··· Input material ···
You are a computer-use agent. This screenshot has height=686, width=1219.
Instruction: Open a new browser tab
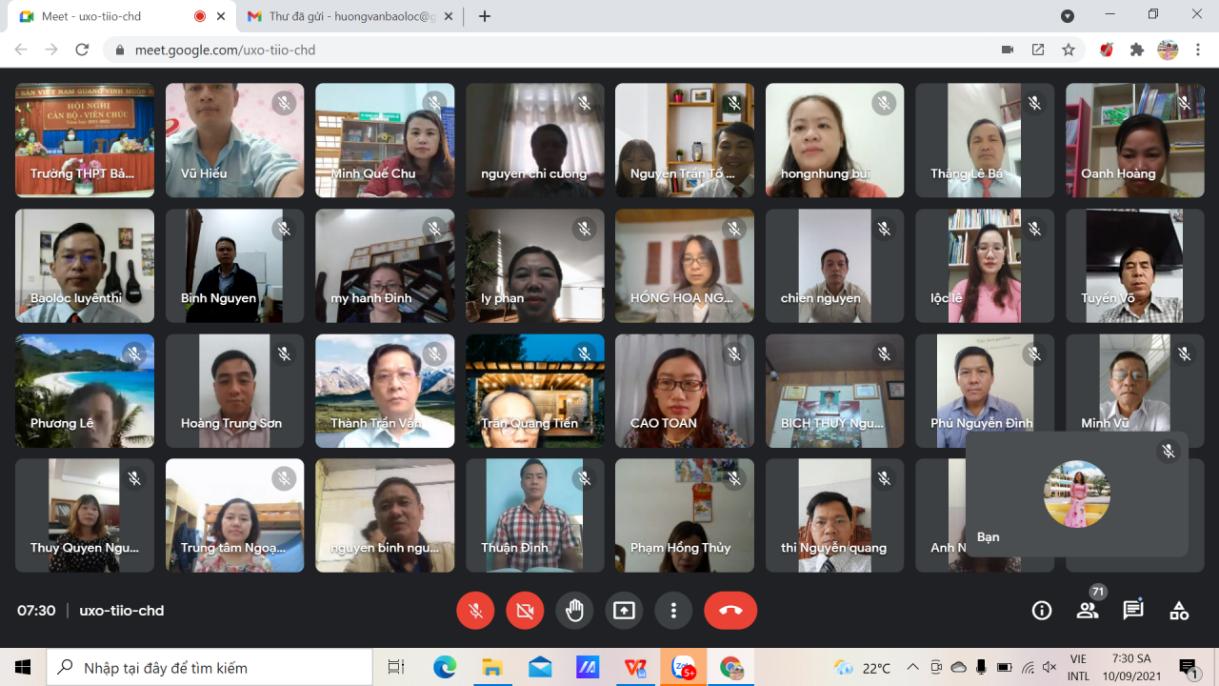485,16
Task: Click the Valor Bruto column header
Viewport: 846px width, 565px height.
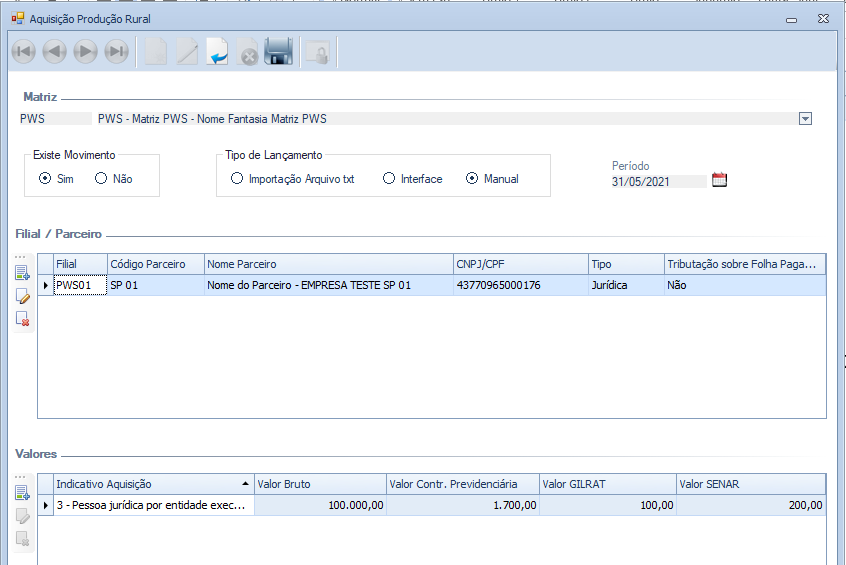Action: click(320, 484)
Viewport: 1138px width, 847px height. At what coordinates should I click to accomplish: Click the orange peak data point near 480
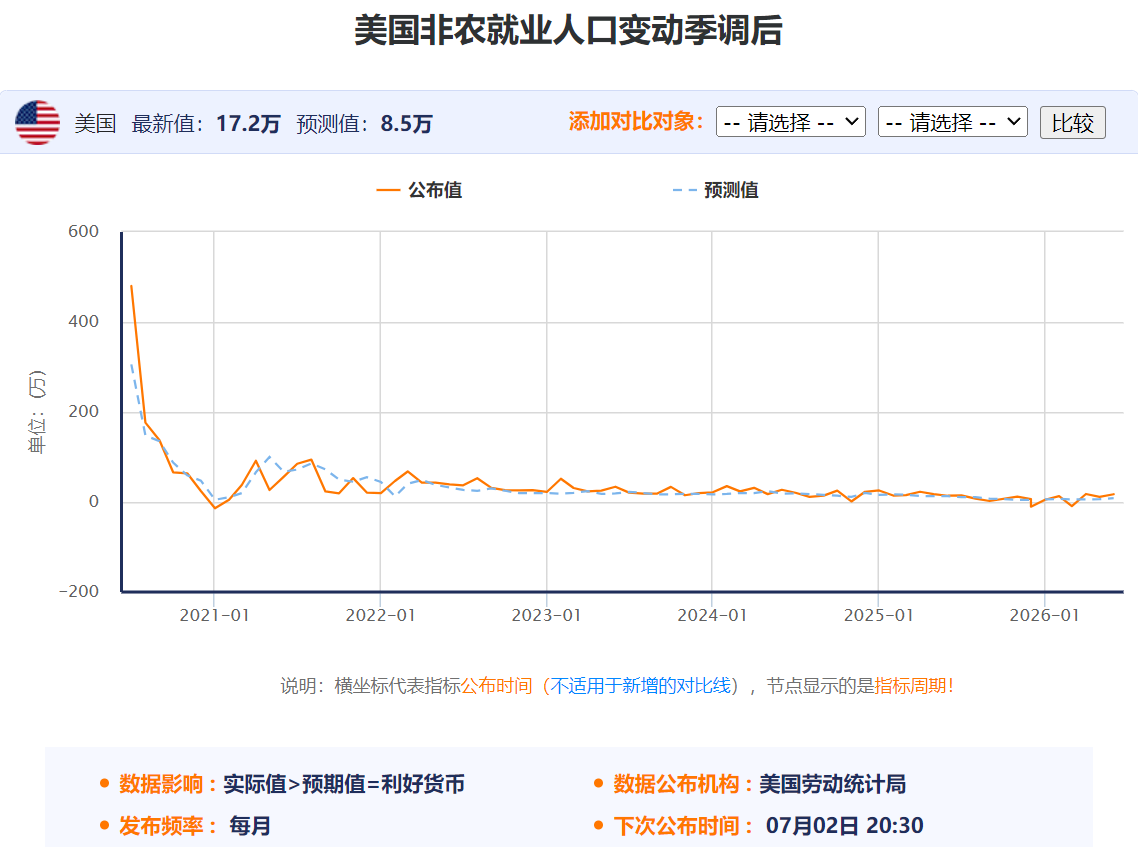131,286
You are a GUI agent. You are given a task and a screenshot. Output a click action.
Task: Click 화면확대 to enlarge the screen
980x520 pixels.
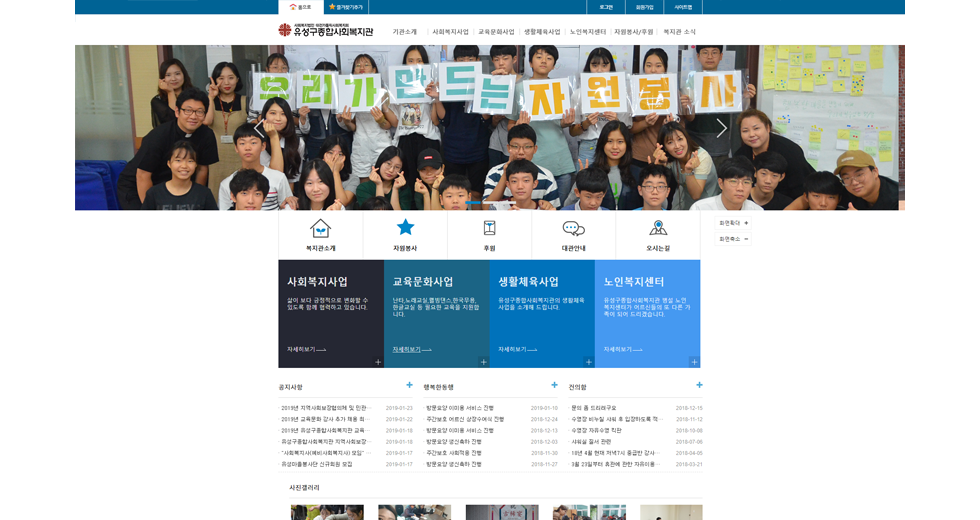coord(733,223)
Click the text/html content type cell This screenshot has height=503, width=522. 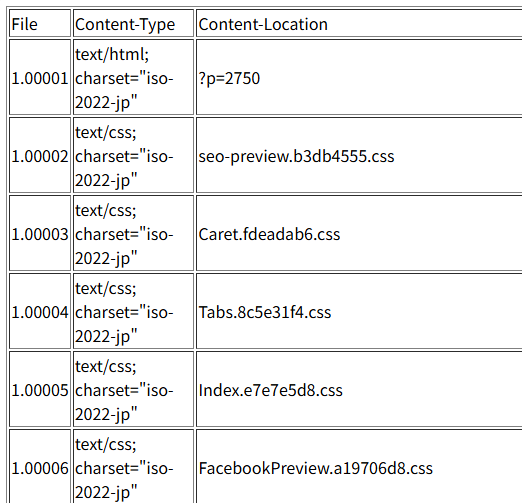(133, 77)

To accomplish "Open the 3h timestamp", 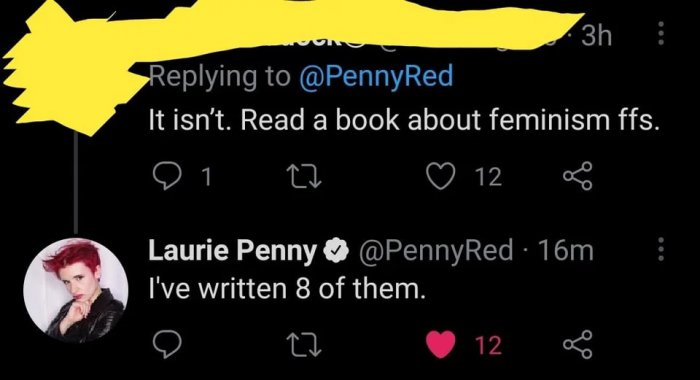I will tap(596, 36).
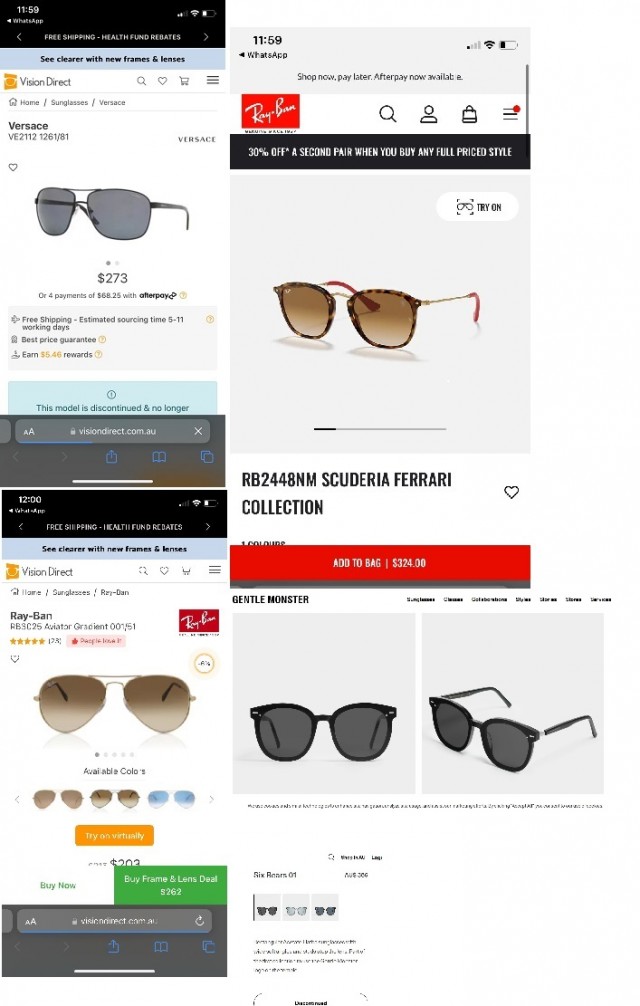
Task: Toggle the wishlist heart under the Ray-Ban Aviator rating
Action: click(15, 659)
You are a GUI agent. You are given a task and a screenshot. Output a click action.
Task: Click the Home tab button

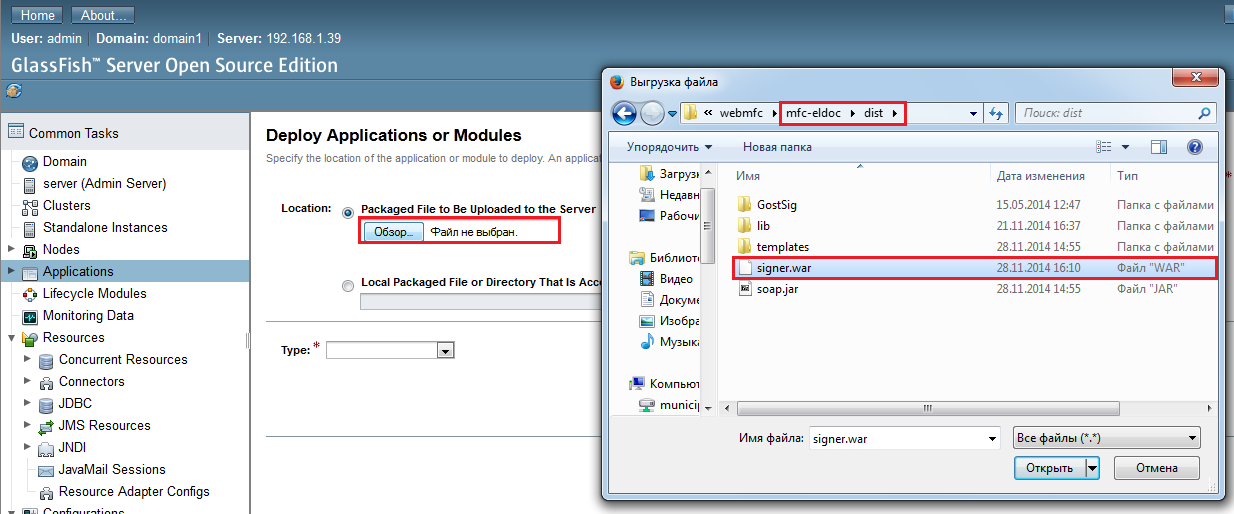click(x=38, y=15)
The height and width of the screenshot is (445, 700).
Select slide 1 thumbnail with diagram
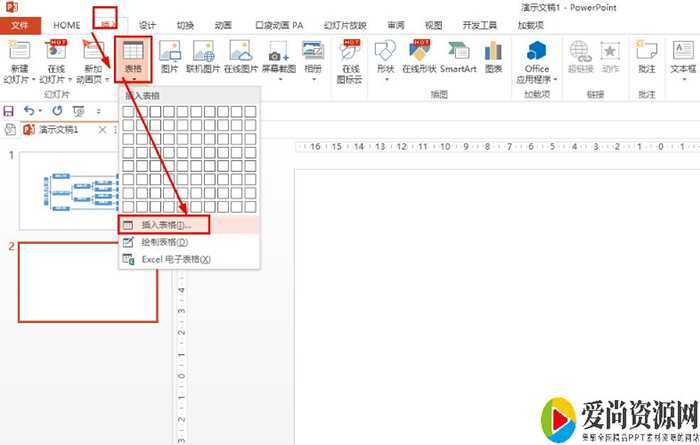coord(88,190)
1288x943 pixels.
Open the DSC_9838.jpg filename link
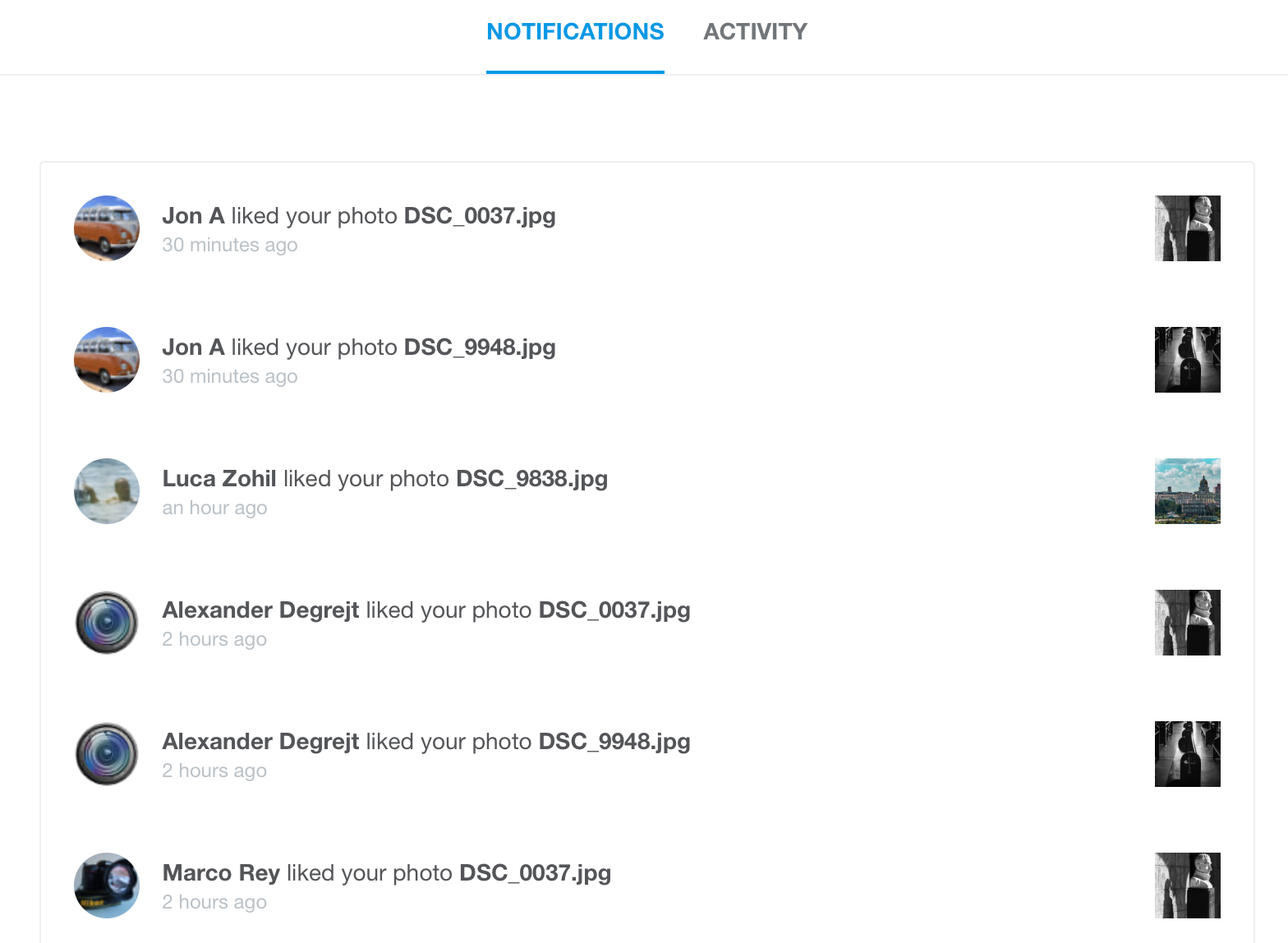point(531,479)
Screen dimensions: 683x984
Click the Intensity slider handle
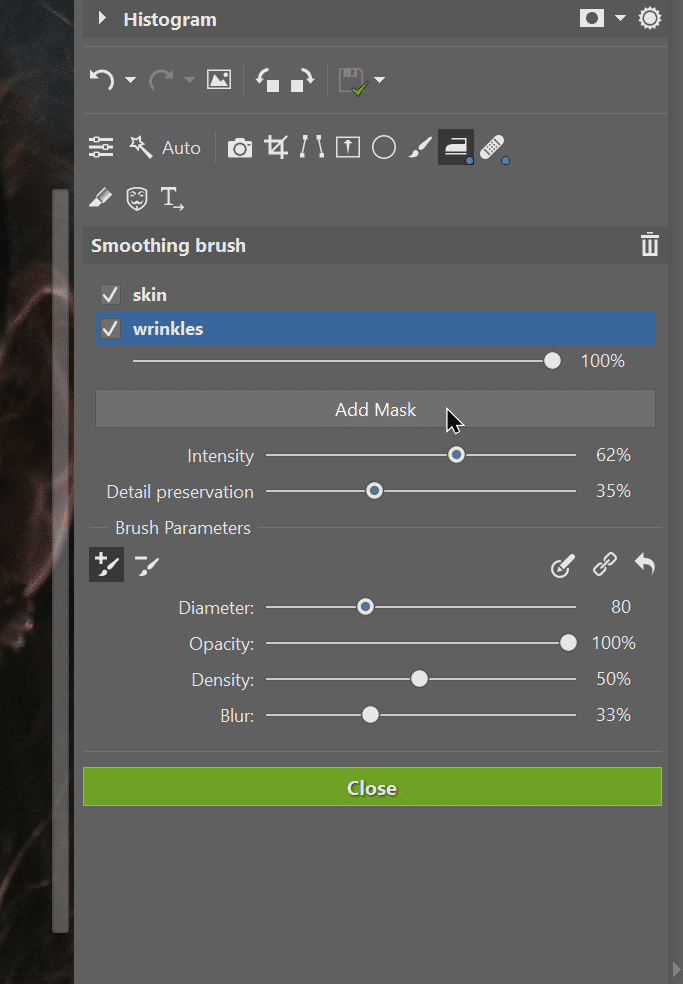[x=457, y=455]
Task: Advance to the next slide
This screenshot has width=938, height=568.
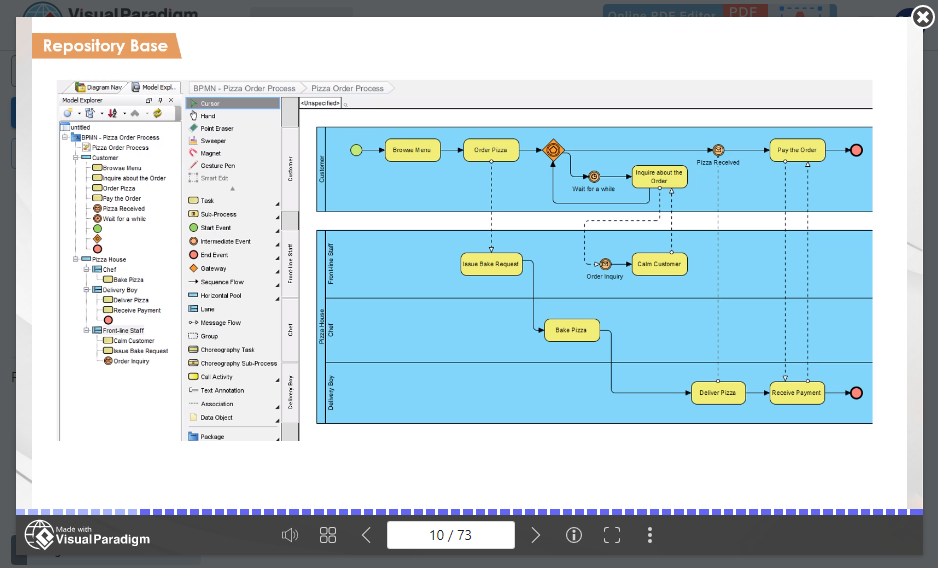Action: [x=536, y=535]
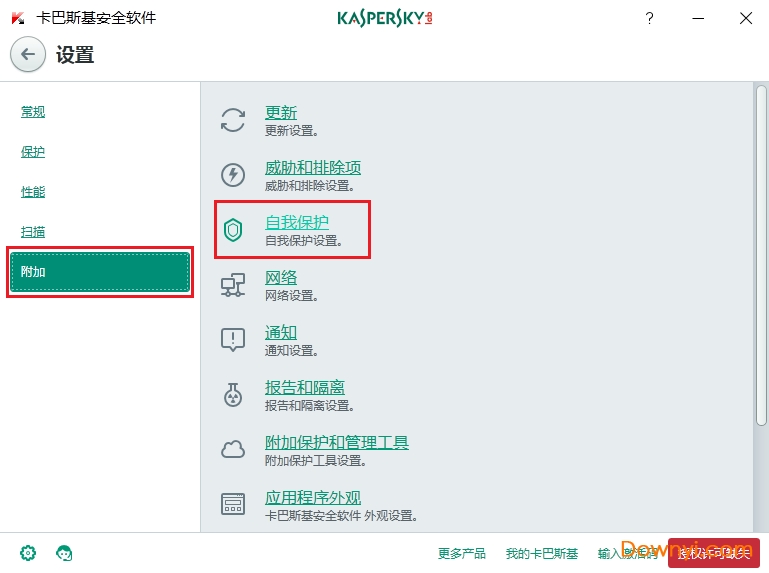Click the Reports and Quarantine flask icon
Screen dimensions: 769x573
233,395
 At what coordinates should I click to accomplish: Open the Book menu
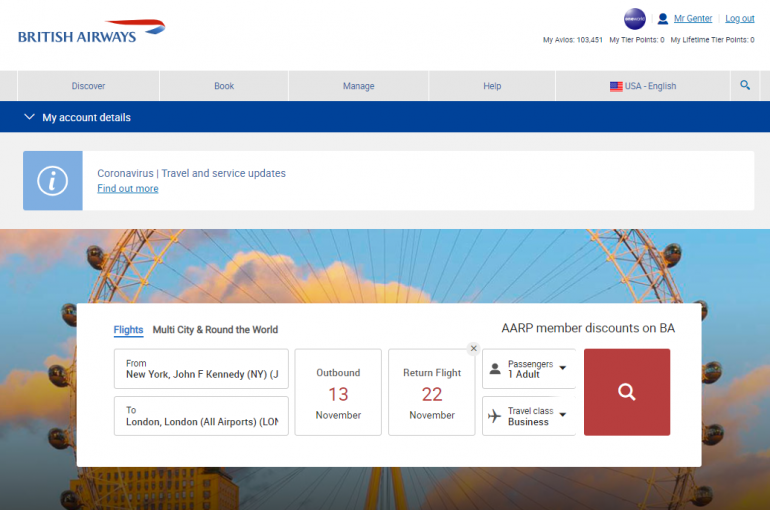(x=224, y=86)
···
__What is expected__. Here the lines from the one with "Open the DSC_9838.jpg filename link" through the last line of the data above need to be repeated exactly, both included, and any picture omitted.

__Answer for this exercise__.
Open the DSC_9838.jpg filename link
point(531,479)
Screen dimensions: 683x984
Click the Intensity slider handle
[x=457, y=455]
Task: Advance to the next slide
This screenshot has width=938, height=568.
Action: [x=536, y=535]
Click the Reports and Quarantine flask icon
Screen dimensions: 769x573
233,395
 At what coordinates should I click to accomplish: Open the Book menu
(x=224, y=86)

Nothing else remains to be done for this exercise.